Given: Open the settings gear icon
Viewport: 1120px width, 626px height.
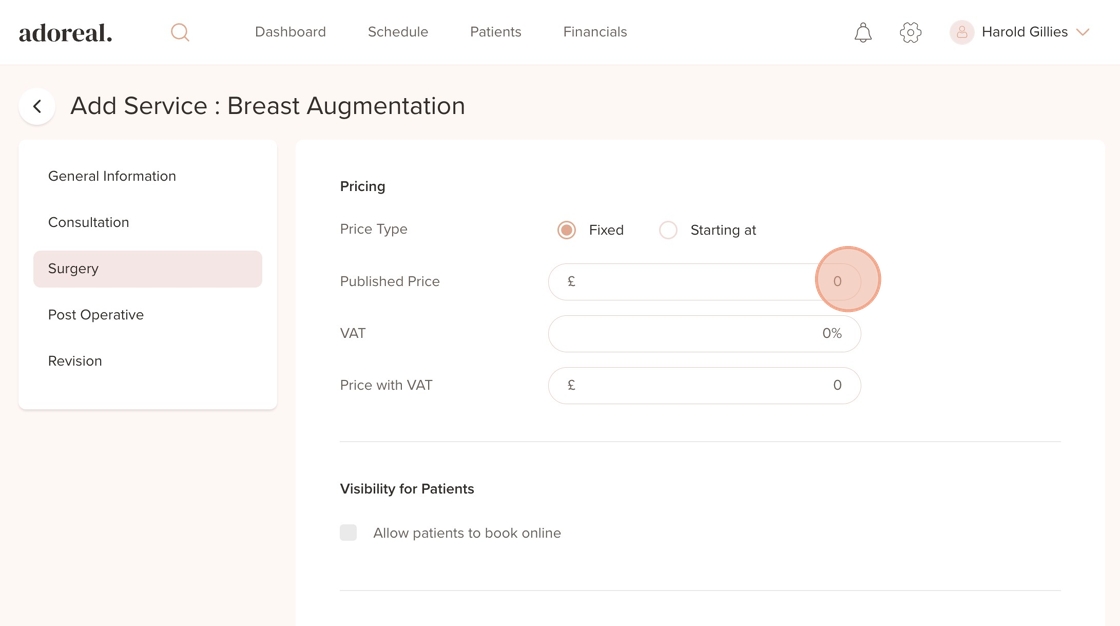Looking at the screenshot, I should (910, 32).
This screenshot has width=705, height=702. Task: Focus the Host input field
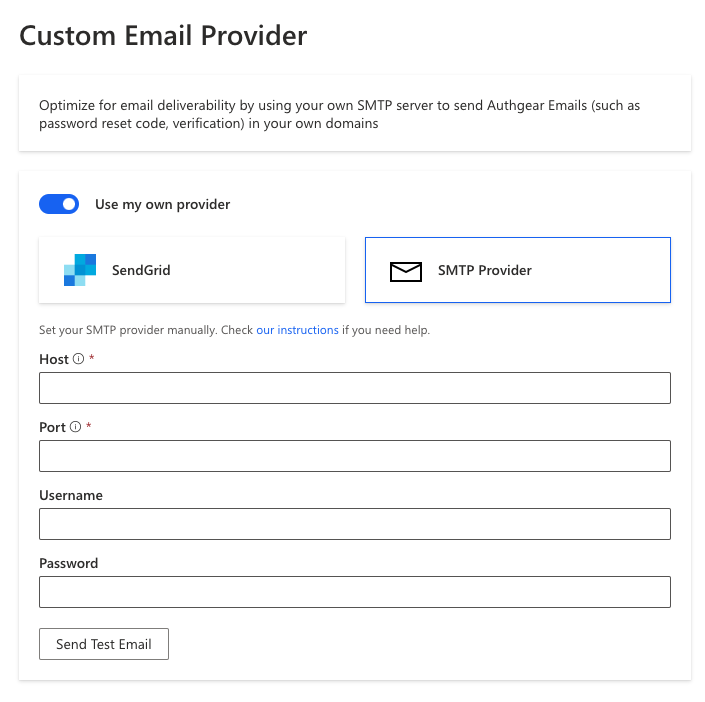(x=355, y=388)
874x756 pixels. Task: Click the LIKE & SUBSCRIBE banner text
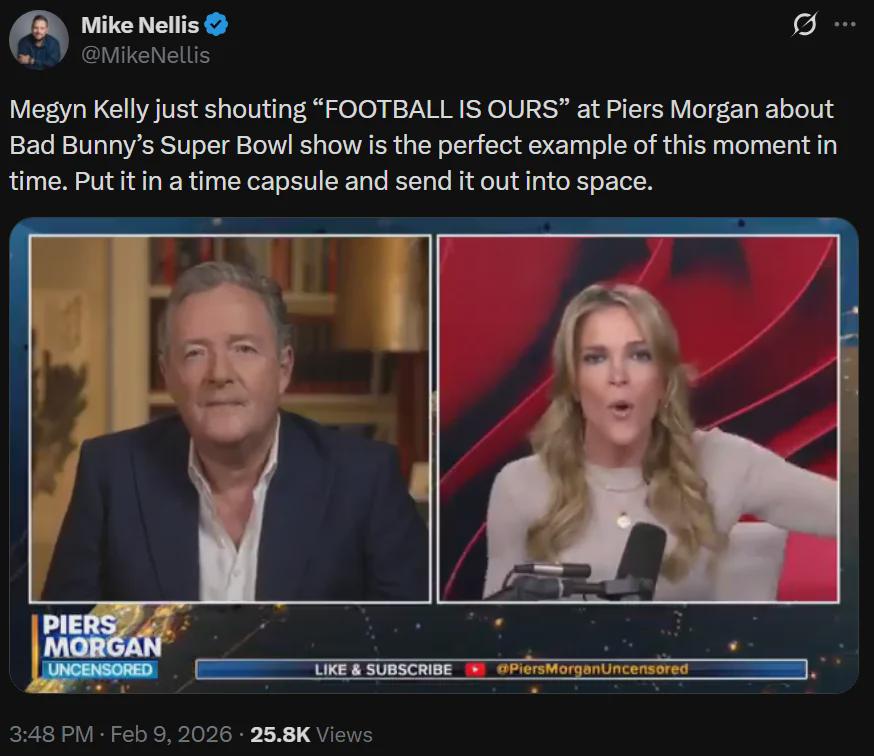[x=383, y=670]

──────────────────────────────

* [WHAT IS NEEDED] Pick out every line of the rows above that contains the string "width", matching case exactly, and copy each one.

* [OUTPUT OF THE EXERCISE]
Viewport: 1120px width, 626px height.
This screenshot has width=705, height=702. Task: Focus the Host input field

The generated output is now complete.